The intent matters so much.
(I think this honestly extends to code too, though I won't belabor that point in this text box.)
adamddev1•1h ago
This is a similar logic to saying, so what if the LLMs introduce bugs, did humans not make mistakes before? Or, so what if I'm cheating, does no-one around me cheat? Corruption doesn't justify larger scale corruption.
rightbyte•1h ago
adamddev1•1h ago
mrguyorama•47m ago
mikepurvis•1h ago
All of this matters, and all of it is erased when it's just Google itself apparently telling me in black on white text above all the search results "here's the answer you're looking for ps. I'm an AI and can make mistakes, btw this space will sometimes secretly be an ad lol"
Krssst•1h ago
AI summaries removes that ability from you, and even when it gives the source it may paraphrase it incorrectly just because LLMs are fundamentally unreliable. The level of trust to give LLM summaries is 0.
gonzalohm•1h ago
As a programmer, I'm comfortable judging the coding output of an LLM. But now, anyone can go and start building without any knowledge, and at first it may look fine, but you are creating software using a pretty weak foundation, bad maintainability, etc.
I think LLMs allow everyone to skip an important step of building anything, which is understanding how things work.
happytoexplain•1h ago
People are wrong/lie in different ways from AI. We have highly developed personal heuristics about where to place human writing on a gradient from 0% to 100%, based on the source, the topic, and a hundred other variables we don't even realize we're ingesting. Even without a way to verify, we are comfortable with this state of affairs. AI lies in more randomly distributed, unpredictable, confident ways. Even giving the benefit of the doubt that these falsehoods are rarer than human falsehoods, it creates a constant background of cognitive stress (FUD) and a feeling of indignation.
Further, the "who is wrong more often" question is complicated because we ingest human-created and AI-created data in different contexts.
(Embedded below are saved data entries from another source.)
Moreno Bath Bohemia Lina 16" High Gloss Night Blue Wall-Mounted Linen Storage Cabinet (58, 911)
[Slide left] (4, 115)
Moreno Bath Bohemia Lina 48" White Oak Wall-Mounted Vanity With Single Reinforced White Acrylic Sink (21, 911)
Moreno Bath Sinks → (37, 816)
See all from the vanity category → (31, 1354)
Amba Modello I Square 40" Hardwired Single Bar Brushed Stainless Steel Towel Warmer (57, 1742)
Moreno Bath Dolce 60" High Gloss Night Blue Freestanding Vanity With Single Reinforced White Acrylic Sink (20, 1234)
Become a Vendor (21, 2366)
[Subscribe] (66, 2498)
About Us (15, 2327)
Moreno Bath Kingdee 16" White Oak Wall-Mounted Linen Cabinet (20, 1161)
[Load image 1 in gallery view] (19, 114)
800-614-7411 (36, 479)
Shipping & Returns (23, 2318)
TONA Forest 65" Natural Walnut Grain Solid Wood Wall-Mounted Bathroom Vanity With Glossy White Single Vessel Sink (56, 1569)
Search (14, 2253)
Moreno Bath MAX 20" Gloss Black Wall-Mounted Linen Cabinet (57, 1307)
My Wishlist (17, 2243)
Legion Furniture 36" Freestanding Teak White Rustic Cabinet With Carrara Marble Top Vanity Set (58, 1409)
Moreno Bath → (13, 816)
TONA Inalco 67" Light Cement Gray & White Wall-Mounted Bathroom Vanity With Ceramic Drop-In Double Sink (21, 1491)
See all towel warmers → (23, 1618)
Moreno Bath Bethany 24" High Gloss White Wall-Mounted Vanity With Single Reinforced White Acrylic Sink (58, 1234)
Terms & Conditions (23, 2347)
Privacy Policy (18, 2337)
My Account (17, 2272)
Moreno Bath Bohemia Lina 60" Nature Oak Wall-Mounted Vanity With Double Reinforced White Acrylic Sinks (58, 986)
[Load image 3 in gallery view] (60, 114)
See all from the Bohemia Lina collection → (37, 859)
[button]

But it seems both evident and intuitive that AI is wrong more often, as long as you accept "I don't know" as not being wrong. You can ask it anything, and it will much more rarely say "I don't know" than a human who also doesn't know would. For example, if you accidentally ask it a question that contains a false implication, it will more often than a human just assume your implication represents reality.
Also, nobody claimed 100%. It's a red flag to write in black-and-white like that.
bigstrat2003•1h ago
jcgrillo•41m ago
Now I don't google at all anymore, instead I spend 10min flipping through the manual to find the spec. One might argue that I should have been doing this all along, but it sure was convenient to have basically a 100% reliable, fast alternative. Now that's gone.